**Data for the task**

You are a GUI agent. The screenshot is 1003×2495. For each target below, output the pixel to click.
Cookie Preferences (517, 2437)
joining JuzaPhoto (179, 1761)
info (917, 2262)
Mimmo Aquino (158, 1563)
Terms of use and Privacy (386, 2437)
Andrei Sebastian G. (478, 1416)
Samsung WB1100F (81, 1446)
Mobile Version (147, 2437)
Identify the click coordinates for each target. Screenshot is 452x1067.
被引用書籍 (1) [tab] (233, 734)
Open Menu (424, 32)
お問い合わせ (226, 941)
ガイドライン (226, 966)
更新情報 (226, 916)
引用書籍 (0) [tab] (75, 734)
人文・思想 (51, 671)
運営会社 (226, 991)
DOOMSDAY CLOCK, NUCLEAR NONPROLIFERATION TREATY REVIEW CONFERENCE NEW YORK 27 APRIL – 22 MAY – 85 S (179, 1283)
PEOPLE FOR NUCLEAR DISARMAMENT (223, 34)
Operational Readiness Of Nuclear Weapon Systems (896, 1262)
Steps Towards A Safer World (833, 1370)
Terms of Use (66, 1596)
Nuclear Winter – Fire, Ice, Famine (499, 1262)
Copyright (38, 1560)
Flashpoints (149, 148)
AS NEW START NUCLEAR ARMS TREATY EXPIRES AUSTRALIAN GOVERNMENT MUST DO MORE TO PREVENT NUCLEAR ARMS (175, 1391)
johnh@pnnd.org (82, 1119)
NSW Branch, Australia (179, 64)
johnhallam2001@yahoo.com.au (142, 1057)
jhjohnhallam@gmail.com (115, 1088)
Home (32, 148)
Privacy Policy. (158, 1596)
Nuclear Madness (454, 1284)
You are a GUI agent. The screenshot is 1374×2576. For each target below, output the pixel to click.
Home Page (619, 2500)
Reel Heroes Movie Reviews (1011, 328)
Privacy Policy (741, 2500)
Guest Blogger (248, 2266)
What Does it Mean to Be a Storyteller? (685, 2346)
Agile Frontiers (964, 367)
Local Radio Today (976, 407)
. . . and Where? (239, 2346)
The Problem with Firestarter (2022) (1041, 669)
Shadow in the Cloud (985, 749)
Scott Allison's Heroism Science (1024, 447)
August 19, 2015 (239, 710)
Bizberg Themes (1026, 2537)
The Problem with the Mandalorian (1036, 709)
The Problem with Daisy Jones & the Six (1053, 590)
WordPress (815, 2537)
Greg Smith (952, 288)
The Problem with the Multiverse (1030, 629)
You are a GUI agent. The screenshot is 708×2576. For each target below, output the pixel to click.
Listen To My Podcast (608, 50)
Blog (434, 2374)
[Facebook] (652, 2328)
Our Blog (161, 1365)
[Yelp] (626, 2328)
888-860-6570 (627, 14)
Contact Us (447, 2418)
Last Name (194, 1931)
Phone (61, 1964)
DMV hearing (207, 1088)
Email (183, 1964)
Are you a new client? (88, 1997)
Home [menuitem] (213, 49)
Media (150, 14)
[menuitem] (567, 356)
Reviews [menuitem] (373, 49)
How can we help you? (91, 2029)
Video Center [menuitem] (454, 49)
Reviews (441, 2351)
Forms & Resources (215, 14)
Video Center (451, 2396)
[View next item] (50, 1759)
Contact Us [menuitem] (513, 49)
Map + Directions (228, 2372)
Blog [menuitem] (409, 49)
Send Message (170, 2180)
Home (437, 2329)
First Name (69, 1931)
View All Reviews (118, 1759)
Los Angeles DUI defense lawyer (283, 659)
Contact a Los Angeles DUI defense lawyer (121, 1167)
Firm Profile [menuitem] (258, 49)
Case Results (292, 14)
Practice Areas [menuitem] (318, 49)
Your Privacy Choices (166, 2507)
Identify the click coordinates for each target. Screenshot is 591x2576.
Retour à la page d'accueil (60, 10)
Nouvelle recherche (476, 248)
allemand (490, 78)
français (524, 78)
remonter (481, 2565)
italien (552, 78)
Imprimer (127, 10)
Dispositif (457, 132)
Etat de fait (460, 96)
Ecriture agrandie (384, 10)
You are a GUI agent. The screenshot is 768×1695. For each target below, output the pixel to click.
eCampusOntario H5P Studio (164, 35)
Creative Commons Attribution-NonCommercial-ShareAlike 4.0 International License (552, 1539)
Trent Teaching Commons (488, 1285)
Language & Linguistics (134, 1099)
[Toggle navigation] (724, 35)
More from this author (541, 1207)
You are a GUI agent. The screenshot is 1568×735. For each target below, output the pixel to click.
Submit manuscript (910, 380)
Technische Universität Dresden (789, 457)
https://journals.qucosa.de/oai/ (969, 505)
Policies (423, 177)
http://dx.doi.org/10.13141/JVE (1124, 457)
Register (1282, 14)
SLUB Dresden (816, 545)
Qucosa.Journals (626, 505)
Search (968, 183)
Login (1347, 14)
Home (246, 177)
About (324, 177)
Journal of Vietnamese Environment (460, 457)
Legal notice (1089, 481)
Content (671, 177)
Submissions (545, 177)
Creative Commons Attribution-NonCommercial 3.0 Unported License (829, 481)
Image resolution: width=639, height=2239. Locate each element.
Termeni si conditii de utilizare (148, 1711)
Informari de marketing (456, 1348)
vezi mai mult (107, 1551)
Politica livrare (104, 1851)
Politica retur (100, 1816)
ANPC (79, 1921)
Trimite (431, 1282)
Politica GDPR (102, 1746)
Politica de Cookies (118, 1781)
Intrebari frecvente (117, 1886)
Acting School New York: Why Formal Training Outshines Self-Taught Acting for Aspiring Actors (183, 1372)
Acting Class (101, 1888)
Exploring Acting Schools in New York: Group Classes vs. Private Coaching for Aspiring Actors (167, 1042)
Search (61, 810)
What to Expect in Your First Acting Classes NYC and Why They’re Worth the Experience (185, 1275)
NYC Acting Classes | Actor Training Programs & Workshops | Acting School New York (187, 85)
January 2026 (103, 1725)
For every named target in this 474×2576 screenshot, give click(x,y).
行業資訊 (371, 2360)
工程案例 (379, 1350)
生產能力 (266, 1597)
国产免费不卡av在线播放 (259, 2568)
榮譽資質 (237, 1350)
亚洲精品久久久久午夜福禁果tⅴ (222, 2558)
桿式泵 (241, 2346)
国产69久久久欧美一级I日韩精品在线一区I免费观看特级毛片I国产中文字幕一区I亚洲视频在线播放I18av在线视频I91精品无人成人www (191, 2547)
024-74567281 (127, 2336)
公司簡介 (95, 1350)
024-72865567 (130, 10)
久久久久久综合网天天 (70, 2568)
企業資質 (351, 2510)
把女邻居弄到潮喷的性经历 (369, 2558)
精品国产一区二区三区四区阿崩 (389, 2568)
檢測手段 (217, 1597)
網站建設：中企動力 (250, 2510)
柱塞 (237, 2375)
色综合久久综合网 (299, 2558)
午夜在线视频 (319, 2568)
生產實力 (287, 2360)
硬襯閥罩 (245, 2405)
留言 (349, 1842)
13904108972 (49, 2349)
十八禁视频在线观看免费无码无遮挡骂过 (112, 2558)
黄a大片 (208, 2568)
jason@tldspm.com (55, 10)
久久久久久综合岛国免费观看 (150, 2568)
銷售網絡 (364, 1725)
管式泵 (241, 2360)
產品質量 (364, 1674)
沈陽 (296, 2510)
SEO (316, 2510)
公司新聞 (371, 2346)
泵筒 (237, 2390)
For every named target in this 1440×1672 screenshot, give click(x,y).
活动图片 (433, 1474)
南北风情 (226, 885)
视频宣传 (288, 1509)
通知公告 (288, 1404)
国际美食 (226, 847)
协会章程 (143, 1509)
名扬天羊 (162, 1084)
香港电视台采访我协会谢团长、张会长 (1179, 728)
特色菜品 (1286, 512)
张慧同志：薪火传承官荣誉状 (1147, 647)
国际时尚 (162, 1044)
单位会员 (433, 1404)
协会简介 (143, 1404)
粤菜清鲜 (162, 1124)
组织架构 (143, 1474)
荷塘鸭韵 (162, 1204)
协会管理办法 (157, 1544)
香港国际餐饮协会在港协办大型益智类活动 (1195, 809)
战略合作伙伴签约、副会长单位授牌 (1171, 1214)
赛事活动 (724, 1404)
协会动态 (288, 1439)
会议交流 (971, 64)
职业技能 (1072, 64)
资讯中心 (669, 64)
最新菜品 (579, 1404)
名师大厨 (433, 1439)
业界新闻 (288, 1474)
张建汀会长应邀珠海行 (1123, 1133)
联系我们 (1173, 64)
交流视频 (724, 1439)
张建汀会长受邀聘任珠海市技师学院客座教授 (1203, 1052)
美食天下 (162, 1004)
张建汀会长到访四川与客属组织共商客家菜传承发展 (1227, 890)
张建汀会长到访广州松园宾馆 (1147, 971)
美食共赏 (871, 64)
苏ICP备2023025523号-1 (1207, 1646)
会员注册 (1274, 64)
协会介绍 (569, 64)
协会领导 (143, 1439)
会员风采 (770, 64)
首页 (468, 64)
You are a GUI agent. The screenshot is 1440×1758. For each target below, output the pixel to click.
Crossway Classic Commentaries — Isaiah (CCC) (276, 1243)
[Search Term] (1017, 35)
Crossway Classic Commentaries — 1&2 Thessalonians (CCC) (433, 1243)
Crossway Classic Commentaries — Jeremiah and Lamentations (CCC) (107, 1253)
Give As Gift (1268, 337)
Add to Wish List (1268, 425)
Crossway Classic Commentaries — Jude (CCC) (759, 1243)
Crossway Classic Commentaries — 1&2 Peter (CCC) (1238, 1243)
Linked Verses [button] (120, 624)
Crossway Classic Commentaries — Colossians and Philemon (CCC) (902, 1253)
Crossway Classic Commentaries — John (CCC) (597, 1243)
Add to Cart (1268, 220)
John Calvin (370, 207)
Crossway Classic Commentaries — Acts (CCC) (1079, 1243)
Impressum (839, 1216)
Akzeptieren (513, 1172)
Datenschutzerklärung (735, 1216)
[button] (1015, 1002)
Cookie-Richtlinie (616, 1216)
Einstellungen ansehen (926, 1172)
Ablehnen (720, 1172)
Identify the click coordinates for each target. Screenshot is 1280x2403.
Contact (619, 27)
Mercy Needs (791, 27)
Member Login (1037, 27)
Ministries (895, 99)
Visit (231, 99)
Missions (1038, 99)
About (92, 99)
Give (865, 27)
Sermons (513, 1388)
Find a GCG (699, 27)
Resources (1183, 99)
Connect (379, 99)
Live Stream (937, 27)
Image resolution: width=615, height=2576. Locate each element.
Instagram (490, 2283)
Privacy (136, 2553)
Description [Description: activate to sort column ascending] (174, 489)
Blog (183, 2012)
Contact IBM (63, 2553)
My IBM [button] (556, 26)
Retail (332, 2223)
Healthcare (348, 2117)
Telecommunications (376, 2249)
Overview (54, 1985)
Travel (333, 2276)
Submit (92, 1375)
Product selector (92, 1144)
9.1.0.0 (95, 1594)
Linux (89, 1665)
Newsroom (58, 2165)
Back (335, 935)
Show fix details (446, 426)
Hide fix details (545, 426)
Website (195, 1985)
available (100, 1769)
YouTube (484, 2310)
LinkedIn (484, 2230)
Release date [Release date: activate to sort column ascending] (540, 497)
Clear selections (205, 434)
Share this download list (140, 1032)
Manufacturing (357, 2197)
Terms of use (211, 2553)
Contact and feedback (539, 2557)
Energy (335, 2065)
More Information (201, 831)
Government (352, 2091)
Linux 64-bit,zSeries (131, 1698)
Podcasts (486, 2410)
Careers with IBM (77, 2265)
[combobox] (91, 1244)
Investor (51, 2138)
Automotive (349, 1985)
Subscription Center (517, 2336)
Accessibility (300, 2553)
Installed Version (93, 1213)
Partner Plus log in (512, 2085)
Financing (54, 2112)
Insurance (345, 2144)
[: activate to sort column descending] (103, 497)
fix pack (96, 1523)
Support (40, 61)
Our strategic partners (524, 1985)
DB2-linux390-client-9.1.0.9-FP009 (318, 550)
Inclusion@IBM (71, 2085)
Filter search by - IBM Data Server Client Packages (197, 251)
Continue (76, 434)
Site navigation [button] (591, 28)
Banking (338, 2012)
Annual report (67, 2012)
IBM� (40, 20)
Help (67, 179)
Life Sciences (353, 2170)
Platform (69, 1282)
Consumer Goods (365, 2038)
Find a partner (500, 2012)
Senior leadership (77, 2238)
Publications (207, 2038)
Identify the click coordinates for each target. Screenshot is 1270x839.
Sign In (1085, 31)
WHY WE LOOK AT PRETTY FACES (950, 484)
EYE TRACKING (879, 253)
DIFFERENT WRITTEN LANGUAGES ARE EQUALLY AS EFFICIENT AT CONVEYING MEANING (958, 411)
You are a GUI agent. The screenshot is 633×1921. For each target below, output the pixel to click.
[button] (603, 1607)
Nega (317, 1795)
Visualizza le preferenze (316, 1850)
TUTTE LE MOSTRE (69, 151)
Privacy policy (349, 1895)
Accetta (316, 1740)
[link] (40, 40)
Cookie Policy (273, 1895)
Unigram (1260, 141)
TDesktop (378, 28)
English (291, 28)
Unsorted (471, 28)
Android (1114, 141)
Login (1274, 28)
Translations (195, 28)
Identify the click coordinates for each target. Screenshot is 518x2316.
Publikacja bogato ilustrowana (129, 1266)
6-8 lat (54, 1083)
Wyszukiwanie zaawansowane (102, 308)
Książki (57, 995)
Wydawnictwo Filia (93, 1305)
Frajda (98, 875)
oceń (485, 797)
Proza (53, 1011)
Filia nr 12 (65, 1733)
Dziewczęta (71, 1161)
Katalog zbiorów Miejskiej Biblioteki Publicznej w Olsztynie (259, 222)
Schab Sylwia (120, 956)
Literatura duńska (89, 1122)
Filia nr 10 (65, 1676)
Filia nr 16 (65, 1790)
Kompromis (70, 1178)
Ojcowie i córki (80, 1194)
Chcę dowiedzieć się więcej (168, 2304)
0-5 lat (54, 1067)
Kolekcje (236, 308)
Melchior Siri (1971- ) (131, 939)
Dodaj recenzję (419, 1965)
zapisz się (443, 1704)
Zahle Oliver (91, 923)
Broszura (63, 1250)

**Task description**
Turn the lines from the one containing "Ojcowie i córki (80, 1194)" through the last line into a numbered list, including both ends and skipping any blank lines.

**Task answer**
1. Ojcowie i córki (80, 1194)
2. Chcę dowiedzieć się więcej (168, 2304)
3. 0-5 lat (54, 1067)
4. Kolekcje (236, 308)
5. Melchior Siri (1971- ) (131, 939)
6. Dodaj recenzję (419, 1965)
7. zapisz się (443, 1704)
8. Zahle Oliver (91, 923)
9. Broszura (63, 1250)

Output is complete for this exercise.